START Given records
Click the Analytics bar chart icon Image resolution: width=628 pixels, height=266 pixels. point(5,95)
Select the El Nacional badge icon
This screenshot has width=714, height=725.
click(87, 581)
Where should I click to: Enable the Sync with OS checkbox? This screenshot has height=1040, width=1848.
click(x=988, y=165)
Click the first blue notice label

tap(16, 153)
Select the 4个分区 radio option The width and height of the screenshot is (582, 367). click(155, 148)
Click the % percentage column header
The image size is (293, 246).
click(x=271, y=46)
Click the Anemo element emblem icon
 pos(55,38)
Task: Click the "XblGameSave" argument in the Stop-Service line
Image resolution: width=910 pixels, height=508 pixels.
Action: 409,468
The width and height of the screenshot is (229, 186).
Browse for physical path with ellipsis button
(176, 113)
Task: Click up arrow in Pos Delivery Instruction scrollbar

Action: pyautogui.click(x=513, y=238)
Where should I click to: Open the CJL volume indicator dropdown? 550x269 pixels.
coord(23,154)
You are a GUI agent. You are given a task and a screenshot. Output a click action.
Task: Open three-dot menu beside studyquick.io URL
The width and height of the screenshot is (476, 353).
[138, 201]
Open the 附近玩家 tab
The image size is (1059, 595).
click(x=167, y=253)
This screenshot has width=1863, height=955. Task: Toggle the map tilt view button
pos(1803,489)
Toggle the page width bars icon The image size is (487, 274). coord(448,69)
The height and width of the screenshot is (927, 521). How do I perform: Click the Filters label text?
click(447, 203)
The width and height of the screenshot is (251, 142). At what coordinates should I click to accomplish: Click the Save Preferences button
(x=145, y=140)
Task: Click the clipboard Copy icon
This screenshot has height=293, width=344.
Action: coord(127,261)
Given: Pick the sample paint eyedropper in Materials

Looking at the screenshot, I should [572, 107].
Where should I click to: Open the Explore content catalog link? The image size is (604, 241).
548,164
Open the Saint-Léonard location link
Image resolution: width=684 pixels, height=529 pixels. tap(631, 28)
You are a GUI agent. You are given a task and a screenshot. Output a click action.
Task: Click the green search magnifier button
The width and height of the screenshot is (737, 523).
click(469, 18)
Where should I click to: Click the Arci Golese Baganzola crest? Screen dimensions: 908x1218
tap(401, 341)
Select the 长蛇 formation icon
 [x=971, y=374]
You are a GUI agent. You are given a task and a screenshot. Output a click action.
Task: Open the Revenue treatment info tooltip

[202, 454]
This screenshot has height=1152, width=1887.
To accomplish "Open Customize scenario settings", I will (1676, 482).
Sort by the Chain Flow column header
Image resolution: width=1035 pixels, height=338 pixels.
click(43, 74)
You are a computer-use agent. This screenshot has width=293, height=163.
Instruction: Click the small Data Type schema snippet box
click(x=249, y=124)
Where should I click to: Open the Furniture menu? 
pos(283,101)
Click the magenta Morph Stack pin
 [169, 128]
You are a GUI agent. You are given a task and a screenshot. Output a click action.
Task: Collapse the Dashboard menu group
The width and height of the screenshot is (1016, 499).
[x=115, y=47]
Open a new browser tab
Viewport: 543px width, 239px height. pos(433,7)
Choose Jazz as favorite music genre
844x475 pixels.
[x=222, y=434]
END Given records
◆ About this exercise ◆
Write out each entry once more, exactly as it was given.

◆ Task output ◆
Click the Analytics bar chart icon Image resolution: width=628 pixels, height=266 pixels. point(5,95)
Select the El Nacional badge icon
This screenshot has width=714, height=725.
click(87, 581)
Where should I click to: Enable the Sync with OS checkbox? This screenshot has height=1040, width=1848.
click(x=988, y=165)
Click the first blue notice label

tap(16, 153)
Select the 4个分区 radio option The width and height of the screenshot is (582, 367). click(155, 148)
Click the % percentage column header
The image size is (293, 246).
click(x=271, y=46)
Click the Anemo element emblem icon
 pos(55,38)
Task: Click the "XblGameSave" argument in the Stop-Service line
Image resolution: width=910 pixels, height=508 pixels.
Action: 409,468
The width and height of the screenshot is (229, 186).
Browse for physical path with ellipsis button
(176, 113)
Task: Click up arrow in Pos Delivery Instruction scrollbar

Action: pyautogui.click(x=513, y=238)
Where should I click to: Open the CJL volume indicator dropdown? 550x269 pixels.
coord(23,154)
You are a GUI agent. You are given a task and a screenshot. Output a click action.
Task: Open three-dot menu beside studyquick.io URL
The width and height of the screenshot is (476, 353).
[138, 201]
Open the 附近玩家 tab
The image size is (1059, 595).
click(x=167, y=253)
This screenshot has width=1863, height=955. Task: Toggle the map tilt view button
pos(1803,489)
Toggle the page width bars icon The image size is (487, 274). coord(448,69)
The height and width of the screenshot is (927, 521). How do I perform: Click the Filters label text?
click(447, 203)
The width and height of the screenshot is (251, 142). At what coordinates should I click to accomplish: Click the Save Preferences button
(x=145, y=140)
Task: Click the clipboard Copy icon
This screenshot has height=293, width=344.
Action: coord(127,261)
Given: Pick the sample paint eyedropper in Materials

Looking at the screenshot, I should [572, 107].
Where should I click to: Open the Explore content catalog link? The image size is (604, 241).
548,164
Open the Saint-Léonard location link
Image resolution: width=684 pixels, height=529 pixels. tap(631, 28)
You are a GUI agent. You are given a task and a screenshot. Output a click action.
Task: Click the green search magnifier button
The width and height of the screenshot is (737, 523).
click(469, 18)
Where should I click to: Click the Arci Golese Baganzola crest? Screen dimensions: 908x1218
tap(401, 341)
Select the 长蛇 formation icon
 [x=971, y=374]
You are a GUI agent. You are given a task and a screenshot. Output a click action.
Task: Open the Revenue treatment info tooltip

[202, 454]
This screenshot has height=1152, width=1887.
To accomplish "Open Customize scenario settings", I will (1676, 482).
Sort by the Chain Flow column header
Image resolution: width=1035 pixels, height=338 pixels.
click(43, 74)
You are a computer-use agent. This screenshot has width=293, height=163.
Instruction: Click the small Data Type schema snippet box
click(x=249, y=124)
Where should I click to: Open the Furniture menu? 
pos(283,101)
Click the magenta Morph Stack pin
 [169, 128]
You are a GUI agent. You are given a task and a screenshot. Output a click action.
Task: Collapse the Dashboard menu group
The width and height of the screenshot is (1016, 499).
[x=115, y=47]
Open a new browser tab
Viewport: 543px width, 239px height. pos(433,7)
Choose Jazz as favorite music genre
844x475 pixels.
[x=222, y=434]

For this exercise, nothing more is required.